* **What this task involves**
Copy every entry verbatim and skip the pictures.

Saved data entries
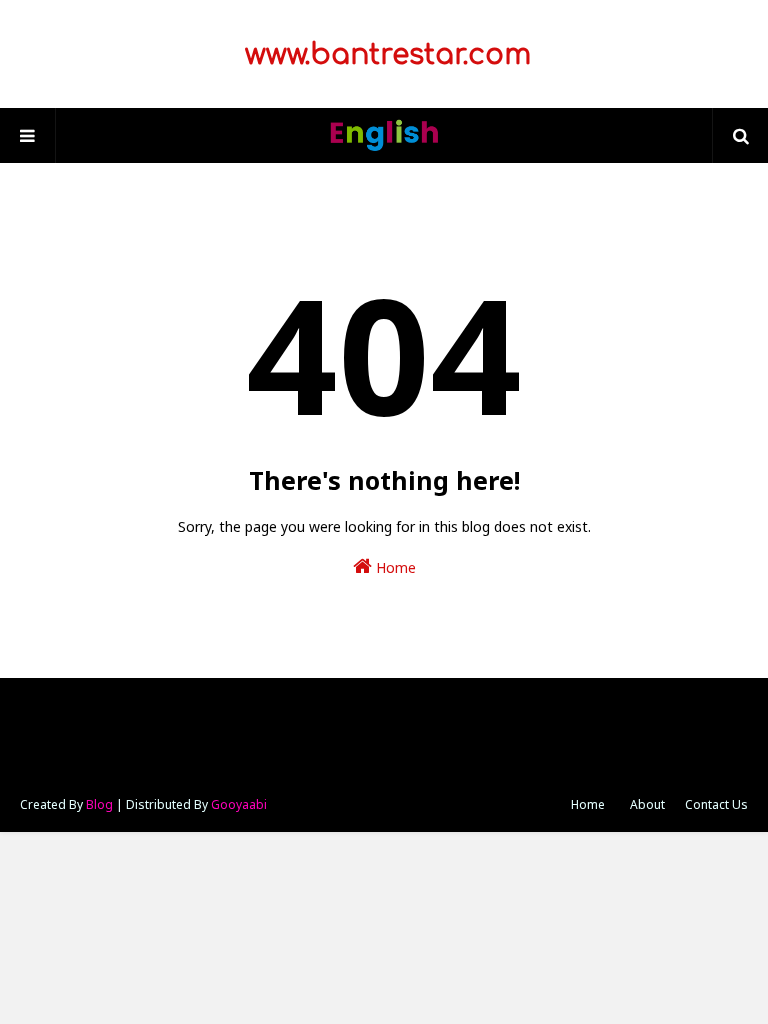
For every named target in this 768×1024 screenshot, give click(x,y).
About (647, 804)
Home (394, 567)
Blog (99, 804)
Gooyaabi (239, 804)
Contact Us (716, 804)
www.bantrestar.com (384, 55)
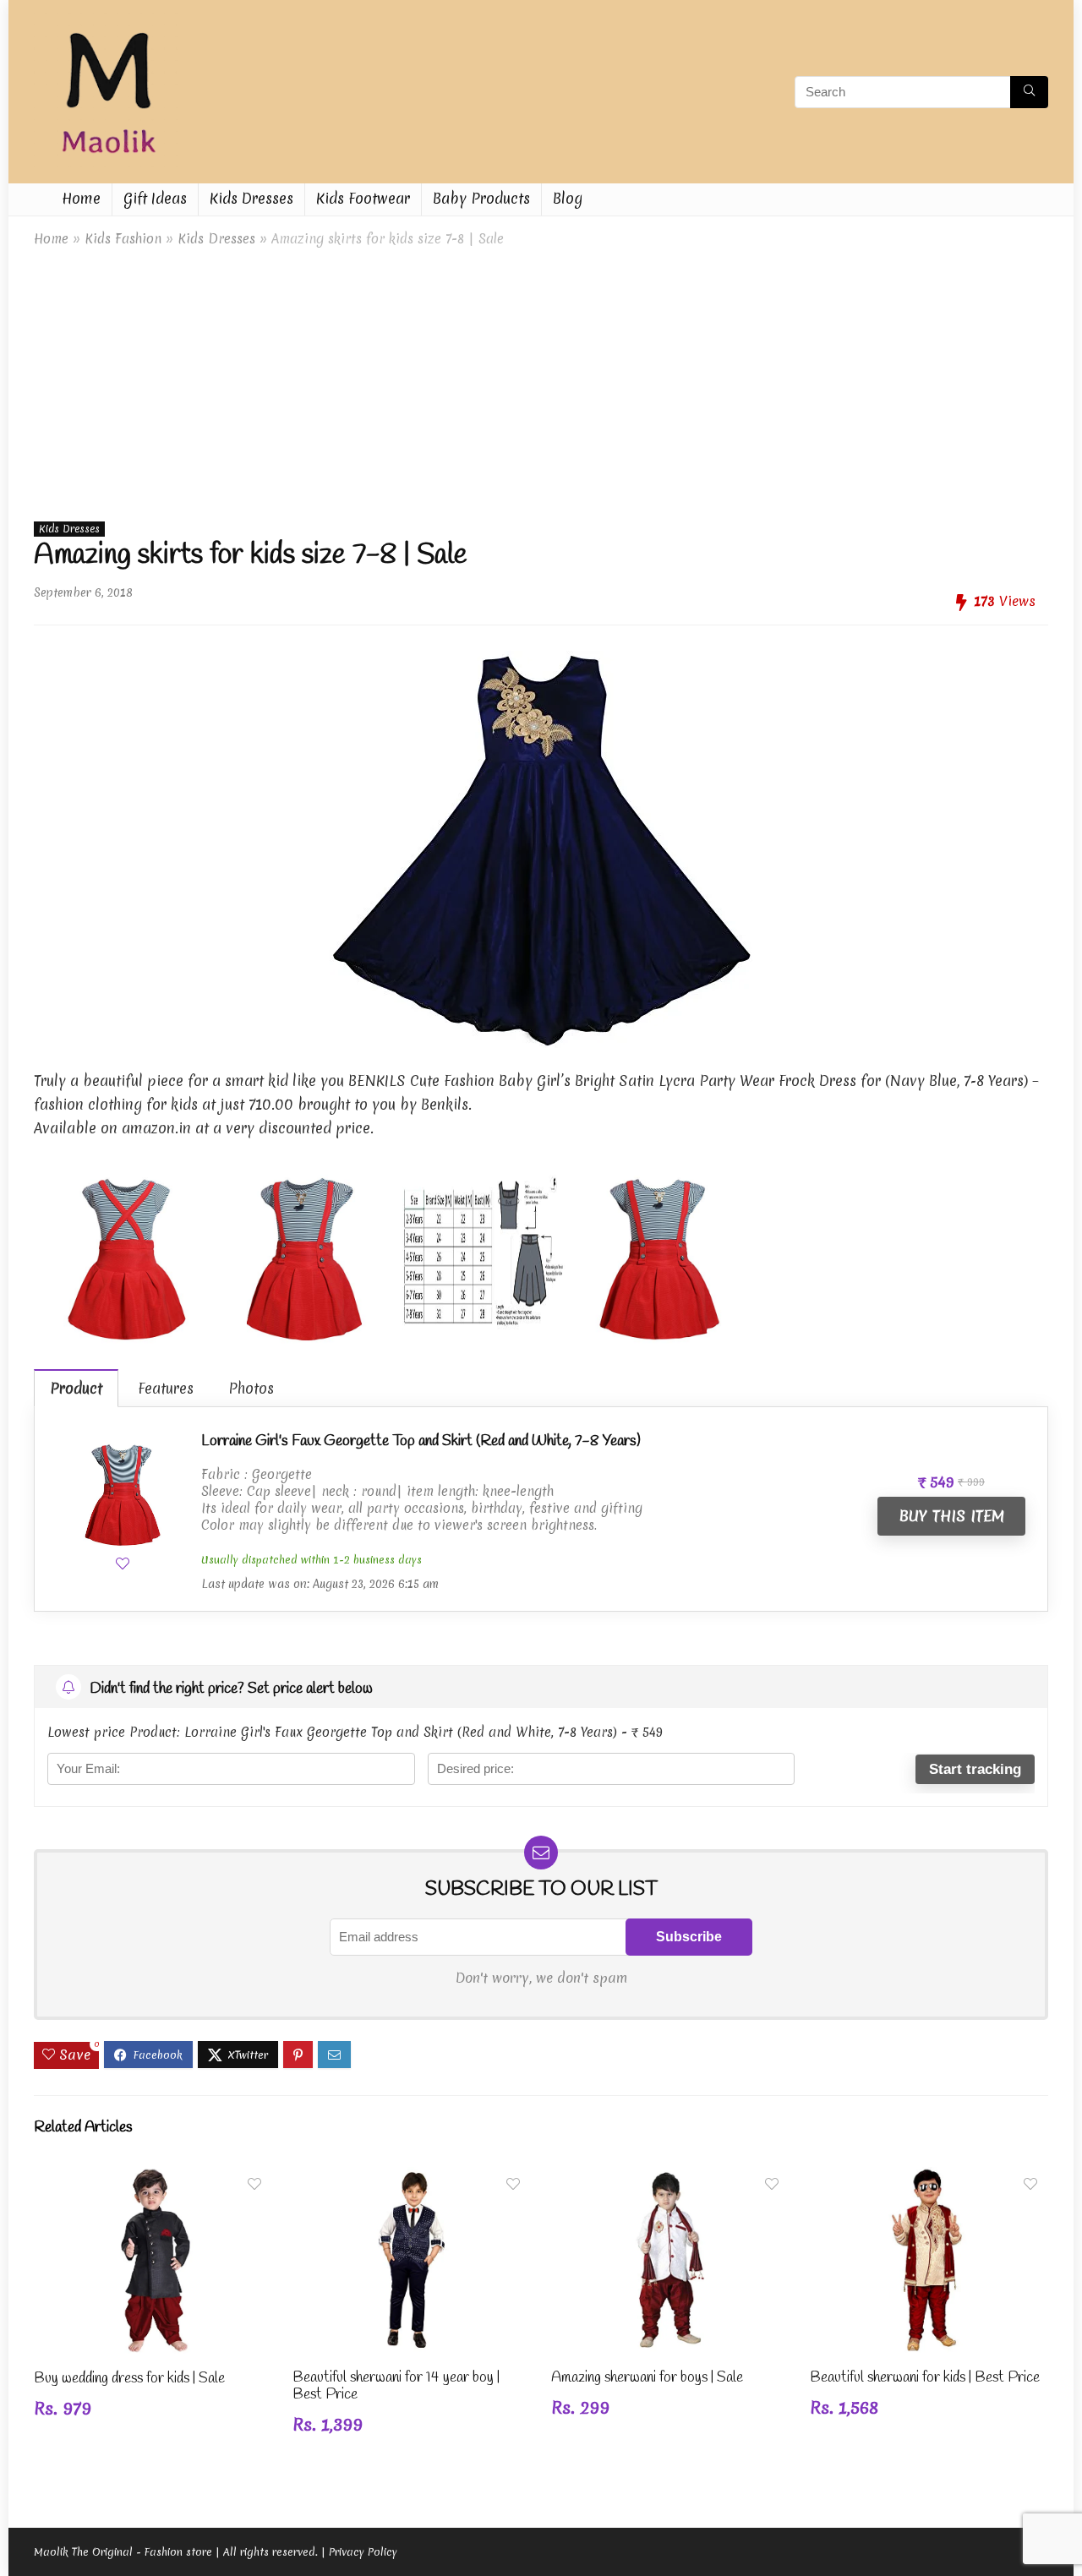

* **The completed task**
For every named target in this 768×1024 screenshot, give click(x,y).
About (647, 804)
Home (394, 567)
Blog (99, 804)
Gooyaabi (239, 804)
Contact Us (716, 804)
www.bantrestar.com (384, 55)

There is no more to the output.